MODE FOR CARRYING OUT THE INVENTION

[0060] Hereinafter, the present disclosure will be described in more detail by the following examples. However, the following examples are for illustrative purposes only, and the scope of the present disclosure is not limited thereto.

I. Confirmation of Binding Structures of CEACAM1 and Anti-CEACAM1 Antibody

Example 1. Production of N-domain of CEACAM1

[0061] In order to express the amino acid sequence at positions 35 to 141 corresponding to the N-domain of CEACAM1 by binding to a malose-binding protein (MBP) tag to which 10 histidines are linked, the amino acid sequence was cloned into the 10His-MBP-TEV-X-pJA vector derived from the pET28-MBP-TEV vector (Addgene, Plasmid #69929). E. coli strain BL21(DE3)RIPL was transformed using the cloned vector, and the protein was expressed by treating with isopropyl .beta.-D-1-thiogalactopyranoside (IPTG, 200 .mu.M) at 18.degree. C. The E. coli, in which the protein was expressed, was sonicated in a buffer of 100 mM NaCl and 20 mM Tris-HCl (pH 7.5), centrifuged, and only the lysate was separated therefrom. Thereafter, affinity chromatography for the 10His tag was performed using cobalt resin. The eluate obtained therefrom was treated with TEV protease to cleave the 10His-MBP tag. The 10His-MBP tag was separated and removed using a HitrapQ anion exchange column and a Histrap affinity chromatography column, and thereby the N-domain of CEACAM1 with high purity was purified.

Example 2. Preparation of Fab of Anti-CEACAM1 Antibody

Example 2.1. Preparation of Anti-CEACAM1 Antibody in which Heavy Chain is Substituted with IgG1 Type

[0062] In order to prepare a Fab of an anti-CEACAM1 antibody, the IgG4 heavy chain of the anti-CEACAM1 antibody (SEQ ID NOS: 12 and 13) was converted to human IgG1 (SEQ ID NOS: 14 and 15). For conversion into a human IgG1 type, a gene encoding a CH1-hinge-CH2-CH3 fragment of a human IgG1 type was obtained through PCR. The primers used at this time are shown in Table 2 below.
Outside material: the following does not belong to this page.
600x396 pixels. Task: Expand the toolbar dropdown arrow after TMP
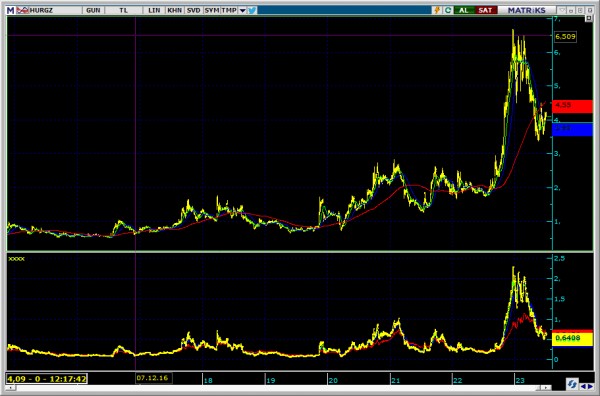(x=242, y=11)
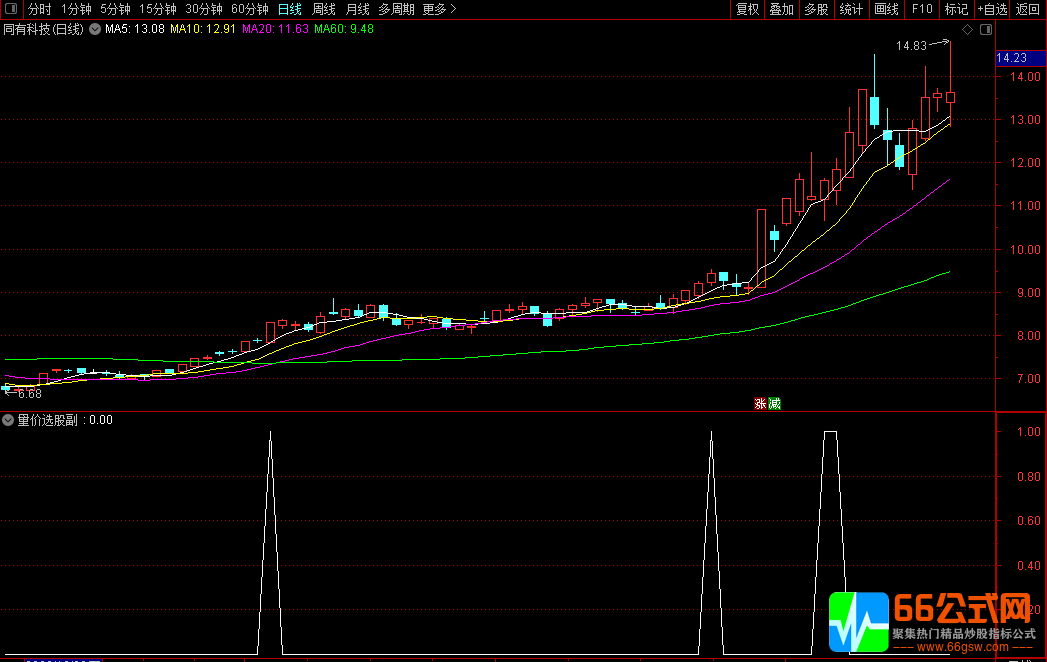This screenshot has height=662, width=1047.
Task: Click the 14.23 price label on axis
Action: tap(1012, 58)
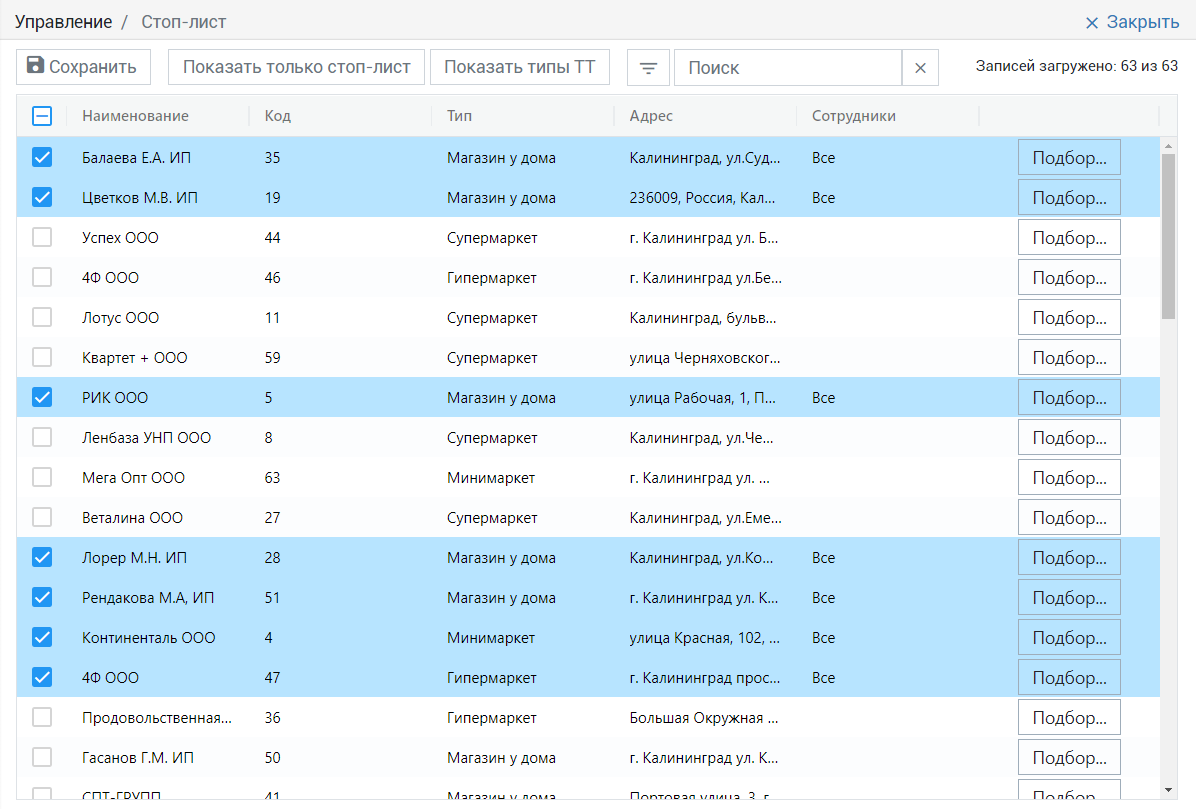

TABLE-US-00002 TABLE 2 SEQ Primer Sequence Information (5' -> 3') ID NO VH-NotI-L_F GCG GCC GCC ATG TAC TTG GGA CTG 16 primer AAC TAT GTA TTC ATA GTT TTT CTC TTA AAT GGT GTC CAG AGT VH-ApaI- ATG GGC CCT TGG TGG AGG CTG AGG 17 CH1_R AGA CGG TGA C primer CH1-Fc_ GCC TCC ACC AAG GGC CCA 18 ApalI_F primer IgG1_Fc_ NNN NGG ATC CAA GCT TAC TAT TTA 19 HindIII_R CCC GGA primer

[0063] A gene encoding the heavy chain of the anti-CEACAM1 antibody-IgG1 type was obtained through overlap PCR of the gene encoding the CH1-hinge-CH2-CH3 fragment of the IgG1 type obtained through the PCR and the gene encoding the heavy chain variable region of the anti-CEACAM1 antibody using primers having restriction sites for NotI (NEB, Cat. No. R0189L) and HindIII (NEB, Cat. No. R0104T). In particular, the primers used are shown in Table 3 below.
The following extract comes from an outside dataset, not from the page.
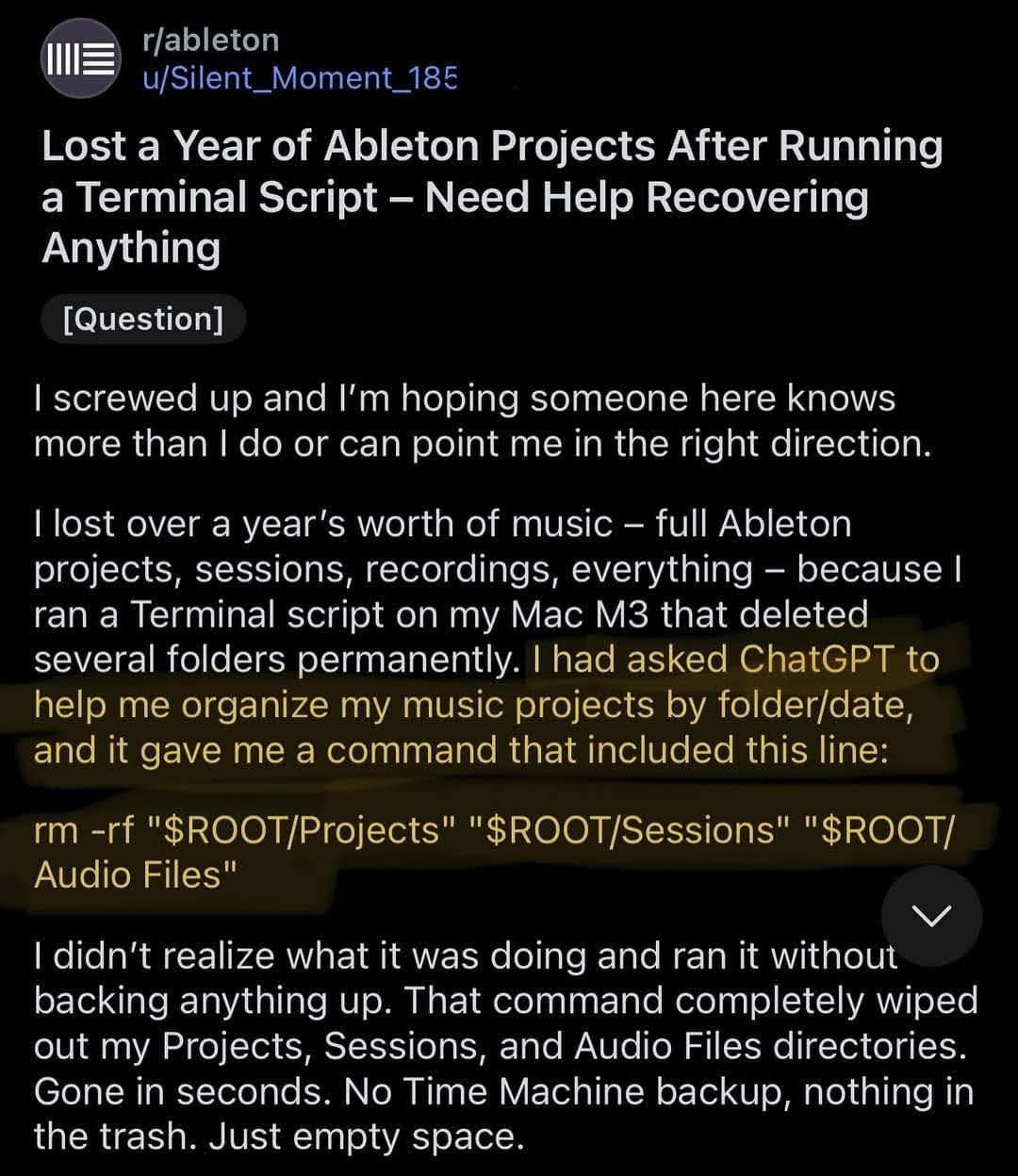Click the "Audio Files" text of the command

coord(127,874)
TABLE-US-00003 TABLE 3 SEQ Primer Sequence Information (5' -> 3') ID NO IgG1_HC_ GCG GCC GCC ATG TAC TTG G 20 NotI_F primer IgG1_HC_ NNN NGG ATC CAA GCT TAC TAT TTA 19 HindIII_ CCC GGA R primer

[0064] The gene (DNA) obtained by the PCR was loaded onto a 1% agarose gel and separated using a DNA Gel extraction kit (QIAGEN, Cat. No. 28706).

[0065] Restriction enzymes NotI (NEB, Cat. No. R0189L) and HindIII (NEB, Cat. No. R0104T) were added to the isolated DNA and reacted at 37.degree. C. for 4 hours, and then DNA was obtained using a QIAquick PCR Purification Kit (QIAGEN, Cat. No. 28106).

[0066] In addition, the obtained DNA and T4 DNA ligase (NEB, Cat. No. M0203S) were added to a linearized pCIW vector treated with NotI and HindIII restriction enzymes, and reacted at a temperature of 16.degree. C. for 4 hours. After 4 hours, 1 .mu.L of the ligation mixture was taken, added to 100 .mu.L of XL1-Blue electroporation-competent cells, mixed, and transformed using an electroporation system.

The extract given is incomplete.